Wer auf sozialen Netzwerken wie Facebook oder Pinterest unterwegs ist kommt auch dort nicht um Spam herum. Aktuell sind so genannte Gift-Cards sehr beliebt, dabei handelt es sich um kostenlose Visa-Gutscheine. Hinter vielen Gift-Cards verbirgt sich aber oft schädigende Software und während sich normale Spam-Mails oft durch die Adressbücher des Mailaccounts „fressen“, haben es die Gift-Cards auf alle Identitäten des Nutzers in den Netzwerken abgesehen.

Von einem Netzwerk zum nächsten

Das Gefährliche: Fehlende Sicherheitslücken eines Netzwerkanbieters schaden auch den Nutzern anderer Anbieter. Wer sich auf Facebook diesen Virus einfängt, wird ihn auch auf Pinterest bekommen, sofern man dort ebenfalls einen Account hat, usw.

Der Virus tarnt sich in Form verlockender Postings. Im Falle der Gift-Cards ist zu lesen, dass die Anzahl dieser „Geschenke“ nur noch begrenzt vorhanden und nur für eine bestimmte Zeit gültig ist, man also schnell handeln sollte, möchte man das Schnäppchen nicht verpassen.

Simulierung von Seriösität

Um die angebliche Ernsthaftigkeit und die scheinbare Seriosität des Fake-Angebots zu untermauern, wird angezeigt, dass es schon von Millionen Nutzern geliked wurde. Und um den Gutschein zu erhalten, muss man den Post natürlich entsprechend mit seinen Freunden teilen und ihn liken, so dass sich der Virus schnell und weiträumig verbreitet.

Netzwerken wie Pinterest und Facebook sind solche Viren natürlich ein Dorn im Auge.
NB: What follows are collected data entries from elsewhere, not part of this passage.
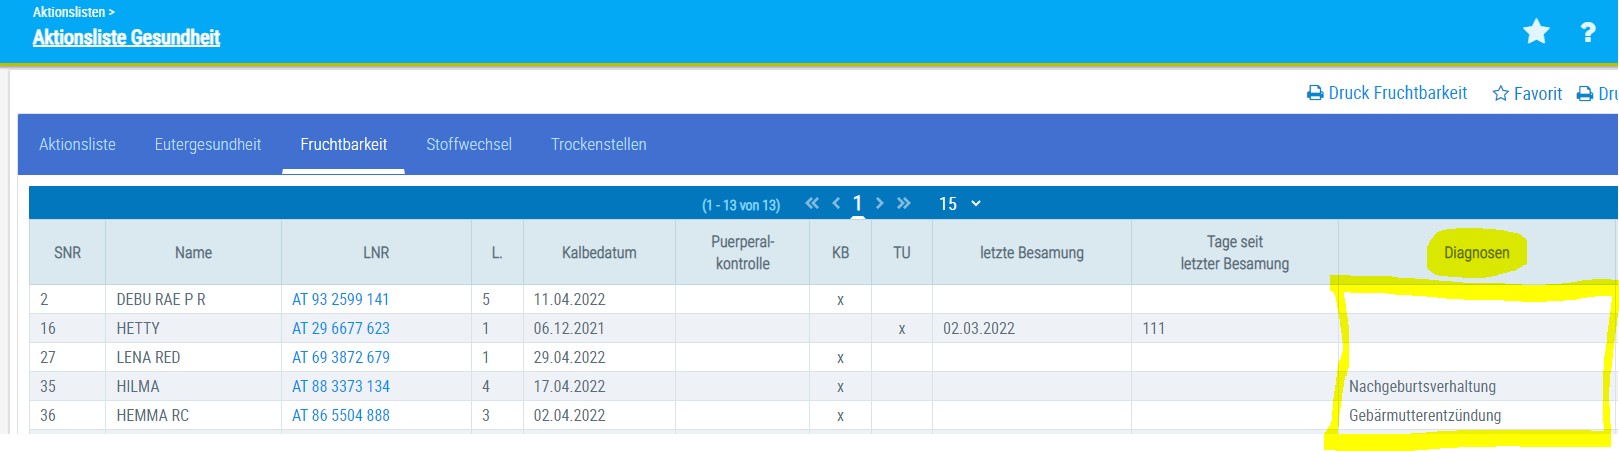The height and width of the screenshot is (451, 1619).
Task: Click the Druck Fruchtbarkeit printer icon
Action: tap(1315, 93)
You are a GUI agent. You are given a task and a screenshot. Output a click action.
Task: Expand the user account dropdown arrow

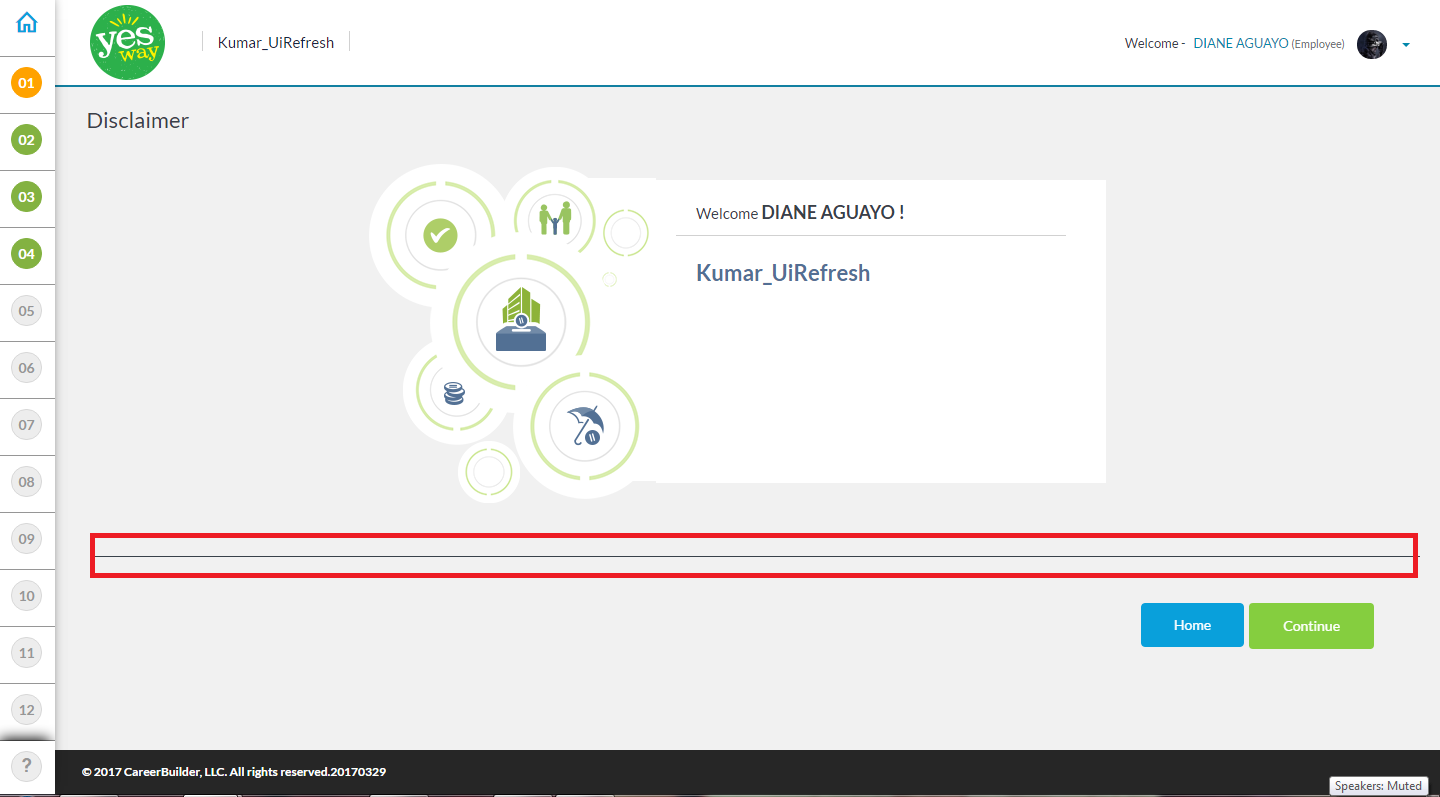click(1406, 45)
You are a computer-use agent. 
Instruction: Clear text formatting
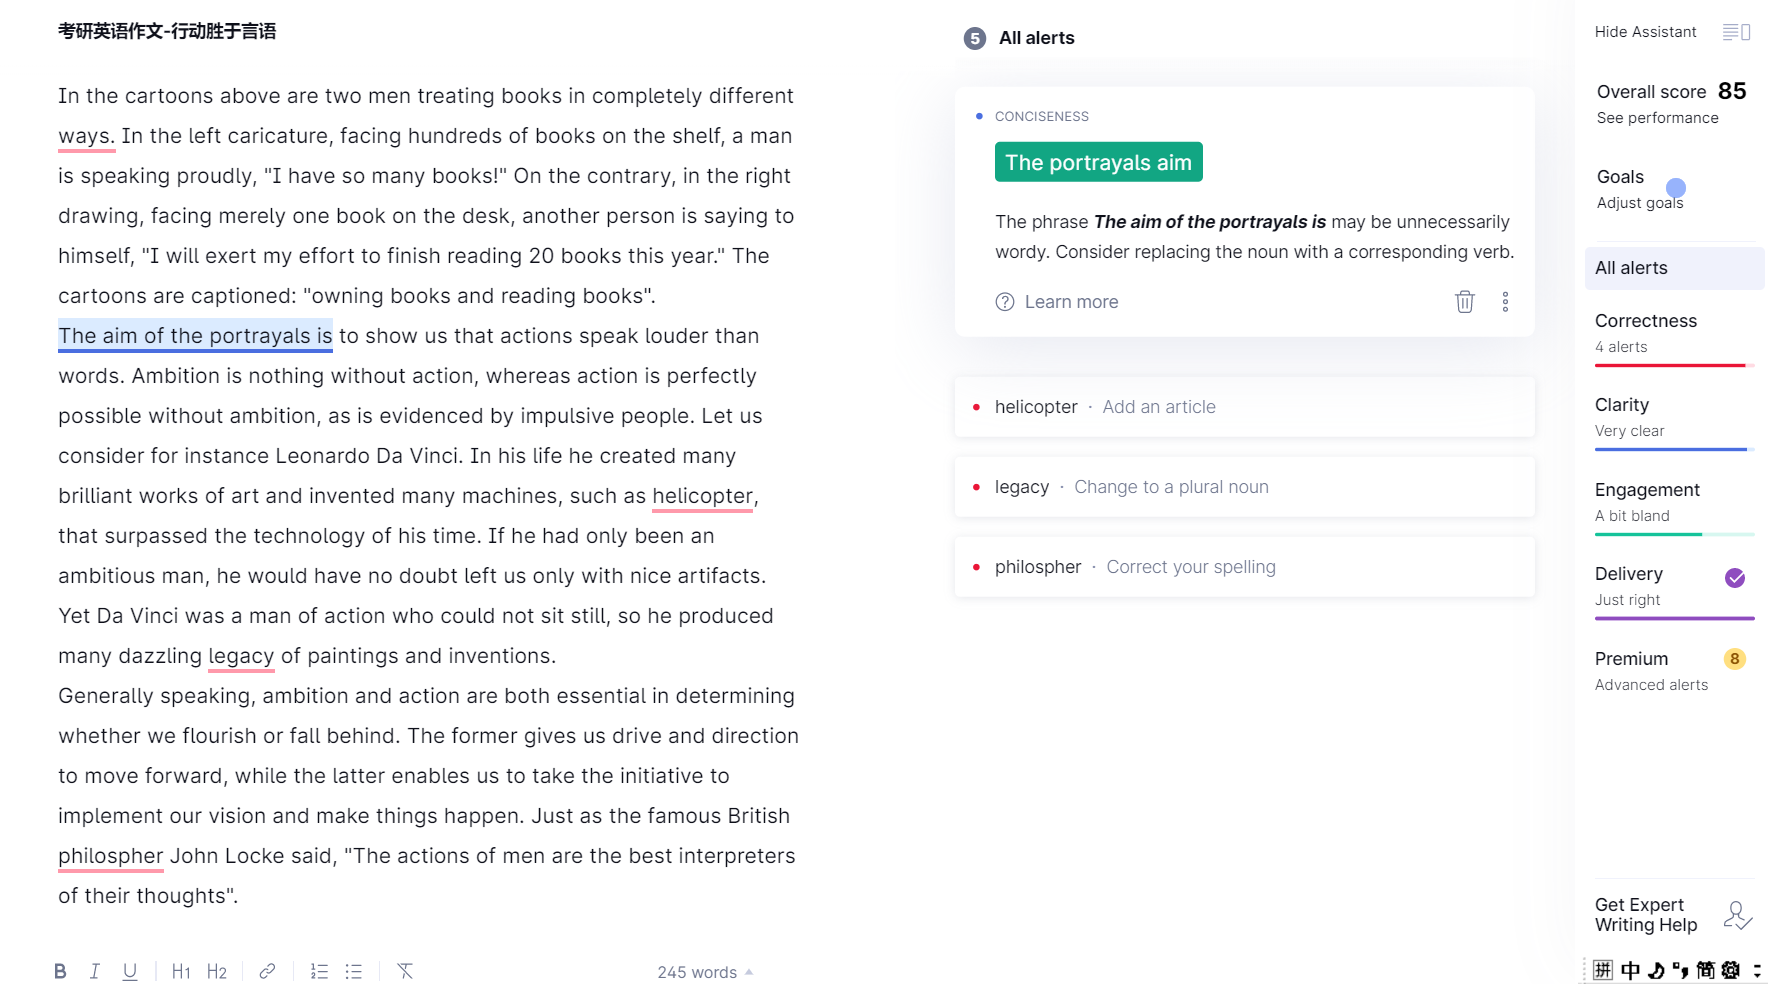(405, 971)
Da wundert es auch nicht, dass beide Anbieter angekündigt haben, ihre Sicherheitsstandards zu überprüfen und falls nötig zu verbessern. Problem: Viren in sozialen Netzwerken sind nichts Neues und mindestens Facebook sollte mittlerweile ein Rezept gegen diese Bedrohung gefunden haben. Dass neue Viren aber immer wieder funktionieren beweist, dass es nicht so einfach zu sein scheint, wirklich wirksame und dauerhafte Maßnahmen zu entwickeln.